[Stored data entries]

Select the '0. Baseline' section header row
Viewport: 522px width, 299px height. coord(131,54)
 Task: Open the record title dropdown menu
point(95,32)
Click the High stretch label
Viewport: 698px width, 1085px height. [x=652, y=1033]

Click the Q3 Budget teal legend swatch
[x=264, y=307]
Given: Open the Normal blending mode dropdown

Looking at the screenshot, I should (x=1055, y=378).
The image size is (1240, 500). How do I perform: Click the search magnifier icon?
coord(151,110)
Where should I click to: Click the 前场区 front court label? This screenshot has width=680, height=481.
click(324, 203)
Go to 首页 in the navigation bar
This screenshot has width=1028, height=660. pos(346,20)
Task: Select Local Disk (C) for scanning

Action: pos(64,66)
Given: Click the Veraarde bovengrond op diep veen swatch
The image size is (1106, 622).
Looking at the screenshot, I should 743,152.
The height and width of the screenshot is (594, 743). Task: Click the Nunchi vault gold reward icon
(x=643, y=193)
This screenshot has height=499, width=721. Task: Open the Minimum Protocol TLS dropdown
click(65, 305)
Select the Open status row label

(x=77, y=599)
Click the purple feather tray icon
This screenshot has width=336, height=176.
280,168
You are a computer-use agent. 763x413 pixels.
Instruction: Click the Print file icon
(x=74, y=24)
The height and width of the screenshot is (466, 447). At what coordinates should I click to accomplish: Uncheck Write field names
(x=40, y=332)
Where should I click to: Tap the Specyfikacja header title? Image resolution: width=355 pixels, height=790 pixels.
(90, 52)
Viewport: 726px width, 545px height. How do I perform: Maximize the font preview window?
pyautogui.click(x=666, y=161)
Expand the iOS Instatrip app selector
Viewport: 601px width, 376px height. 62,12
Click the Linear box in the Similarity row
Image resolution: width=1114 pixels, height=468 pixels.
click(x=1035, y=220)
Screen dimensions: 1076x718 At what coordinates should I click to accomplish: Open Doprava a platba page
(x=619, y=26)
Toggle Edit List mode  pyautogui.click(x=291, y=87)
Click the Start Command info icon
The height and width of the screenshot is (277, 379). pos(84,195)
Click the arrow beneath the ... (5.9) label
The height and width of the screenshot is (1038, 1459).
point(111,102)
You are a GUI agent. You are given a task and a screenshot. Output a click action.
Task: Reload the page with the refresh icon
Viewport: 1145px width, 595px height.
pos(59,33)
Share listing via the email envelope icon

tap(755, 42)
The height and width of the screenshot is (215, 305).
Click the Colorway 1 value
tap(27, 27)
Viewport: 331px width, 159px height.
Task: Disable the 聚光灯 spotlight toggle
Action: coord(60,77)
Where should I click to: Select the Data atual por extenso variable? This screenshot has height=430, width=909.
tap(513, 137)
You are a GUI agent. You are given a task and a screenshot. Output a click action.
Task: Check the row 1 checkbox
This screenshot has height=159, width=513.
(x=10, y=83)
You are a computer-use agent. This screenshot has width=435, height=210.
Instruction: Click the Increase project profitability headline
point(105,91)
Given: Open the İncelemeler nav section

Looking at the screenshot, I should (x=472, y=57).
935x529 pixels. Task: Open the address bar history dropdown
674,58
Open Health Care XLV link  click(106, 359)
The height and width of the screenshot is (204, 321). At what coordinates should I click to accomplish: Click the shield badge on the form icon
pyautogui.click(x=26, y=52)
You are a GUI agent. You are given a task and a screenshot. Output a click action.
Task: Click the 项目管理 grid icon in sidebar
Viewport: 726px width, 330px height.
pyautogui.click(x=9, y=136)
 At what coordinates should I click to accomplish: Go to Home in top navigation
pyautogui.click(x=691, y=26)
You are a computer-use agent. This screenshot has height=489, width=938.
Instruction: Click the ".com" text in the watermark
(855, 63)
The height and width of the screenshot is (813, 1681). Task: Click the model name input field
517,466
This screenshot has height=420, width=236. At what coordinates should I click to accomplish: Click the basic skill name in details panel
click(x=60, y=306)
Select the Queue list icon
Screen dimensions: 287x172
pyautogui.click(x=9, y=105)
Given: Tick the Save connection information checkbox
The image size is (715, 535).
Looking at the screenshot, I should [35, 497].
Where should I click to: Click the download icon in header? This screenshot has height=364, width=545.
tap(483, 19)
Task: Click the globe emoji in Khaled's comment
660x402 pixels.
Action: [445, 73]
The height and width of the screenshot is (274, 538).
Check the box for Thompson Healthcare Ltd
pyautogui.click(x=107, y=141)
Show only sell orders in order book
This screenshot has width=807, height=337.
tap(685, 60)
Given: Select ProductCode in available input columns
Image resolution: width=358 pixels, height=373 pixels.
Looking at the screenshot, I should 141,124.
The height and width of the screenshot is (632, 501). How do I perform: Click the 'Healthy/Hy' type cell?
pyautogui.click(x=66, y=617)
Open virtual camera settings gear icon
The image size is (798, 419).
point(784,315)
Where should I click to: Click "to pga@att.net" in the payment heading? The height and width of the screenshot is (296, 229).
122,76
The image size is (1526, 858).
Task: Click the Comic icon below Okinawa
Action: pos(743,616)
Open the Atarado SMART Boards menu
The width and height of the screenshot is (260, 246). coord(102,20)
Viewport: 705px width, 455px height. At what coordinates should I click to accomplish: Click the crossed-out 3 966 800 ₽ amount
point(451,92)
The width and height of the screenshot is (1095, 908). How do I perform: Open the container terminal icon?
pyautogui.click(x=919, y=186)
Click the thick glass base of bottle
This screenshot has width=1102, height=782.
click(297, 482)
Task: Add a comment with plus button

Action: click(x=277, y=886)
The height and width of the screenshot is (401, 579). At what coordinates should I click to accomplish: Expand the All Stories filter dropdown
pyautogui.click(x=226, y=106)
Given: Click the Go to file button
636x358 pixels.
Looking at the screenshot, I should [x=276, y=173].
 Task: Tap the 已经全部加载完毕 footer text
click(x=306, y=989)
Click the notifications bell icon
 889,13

_TRY IT_
Taking the entries above, print exactly the lines starting at the line with "The image size is (1106, 622)." and ending at the line with "You are a computer-use agent. 763x413 pixels.", both included.

_EXERCISE RESPONSE_
The image size is (1106, 622).
Looking at the screenshot, I should 743,152.
The height and width of the screenshot is (594, 743). Task: Click the Nunchi vault gold reward icon
(x=643, y=193)
This screenshot has height=499, width=721. Task: Open the Minimum Protocol TLS dropdown
click(65, 305)
Select the Open status row label

(x=77, y=599)
Click the purple feather tray icon
This screenshot has width=336, height=176.
280,168
You are a computer-use agent. 763x413 pixels.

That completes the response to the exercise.